Standing on that rooftop, just before their performance, one of the Associação students hesitated before answering the question: “What do you think would be best for Rocinha?” “For the drug traffickers to come back,” he replied. It felt safer, he told us, than living under a police force that disrespected the community and treated most like they were marginal. They told stories of police assault, of a grenade being thrown in the street. Keeping in mind the long history of police brutality in Rio and the strength of stigmas attached to favela residents by many Cariocas from the asphalt, such police behavior is maddening but far from surprising.
Beyond the more overt displays of force, however, we also witnessed the prioritization and implementation of otherwise constructive interventions.

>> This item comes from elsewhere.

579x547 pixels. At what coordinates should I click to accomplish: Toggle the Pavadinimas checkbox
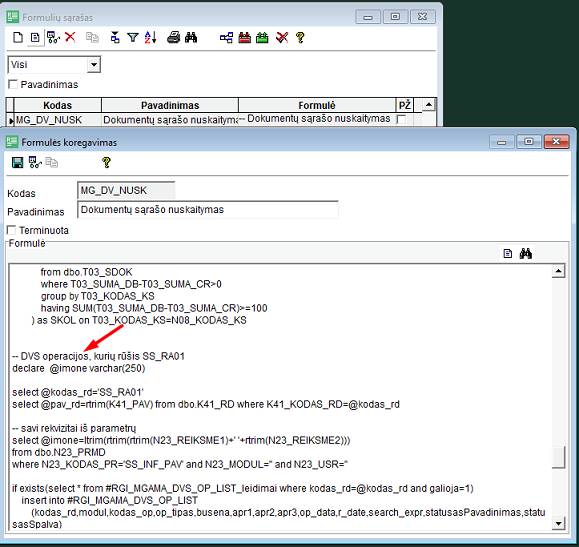click(x=13, y=84)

On our way down the hill, we were invited inside by Pacifycing Police Unit (UPP) officers who were fashioning a drug dealer’s former house into a mini cultural center with a library and a space for martial arts lessons. “We’re opening this up tomorrow for 50 children to get their kimonos,” said one officer.
Though this project will undoubtedly do some good – in the words of a library worker, there are few positive spaces for children in the community – a visitor in our group posed some questions worth asking: how much of a voice were the residents afforded in deciding this project? Why was nobody from Rocinha hired to construct the center? And was the particular context of the construction – from drug den to cultural center – chosen more to communicate that message of a new ownership rather than to provide the best possible service to the community?

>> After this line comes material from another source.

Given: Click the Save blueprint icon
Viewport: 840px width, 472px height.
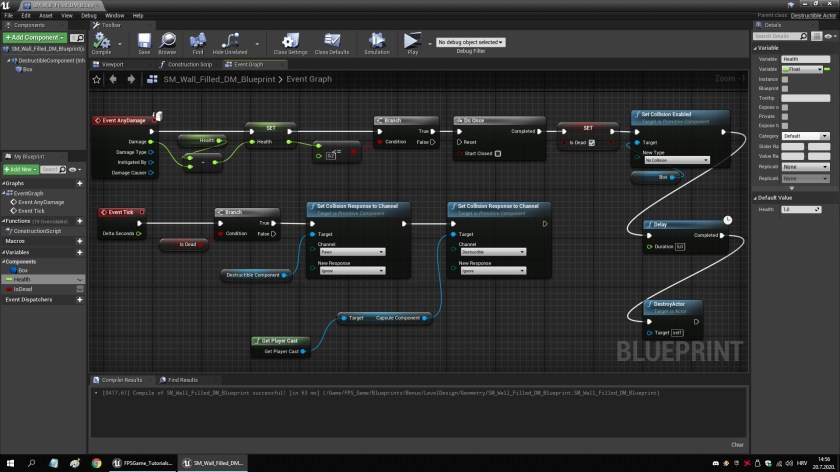Looking at the screenshot, I should [x=144, y=41].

On a hopeful note, a sense of responsibility does seem to be rising on the side of the government. A brand new public library and the public housing units established in Rocinha serve as good examples of the federal government stepping in to serve the needs of the population, though with the unintended side-effects of gentrification. The UPP officer quoted above also announced that 100-200 out of 700 UPP officers arriving in August will be female – encouraging in light of a state study that showed male officers were more likely to dismiss pacification work as unimportant.
Steps are being taken in the right direction, but the stubborn focus on political imagery comes with a disregard for the community’s priorities: more foundational fixes that attract less media flash than a new sports center. While money and attention are spent on high-publicity makeovers, the lack of sanitation creates very real health risks that continue to endanger the lives of those who live among Rocinha’s stagnant water and littered ground. And the refusal to take the interests of the community into discussion is animated by the same belief that inspires police brutality: “We have power. We know what’s best.”
The residents of Rocinha have accomplished much for themselves under their various occupiers, achieving some very real middle-class conditions in the absence of public services. But the conditions best coordinated top-down and community-wide are the same conditions that are ignored by authorities in the best position to provide them. It’s not a question of whether these interventions will do any good; it’s a question of priorities, of better and best. Until Rocinha’s interventions become informed more by the priorities of its population than by displays of power and ownership, this new partnership between governance and favela will fall short of its potential.
A last look at Rocinha revealed the construction of a new gondola system similar to that erected in Alemão last year. This project embodies both the promises and uncertainties that define the federal government’s Growth Acceleration Program (PAC): a great service to a marginalized population if planned according to the needs and activities of the community, and more symbol than substance otherwise.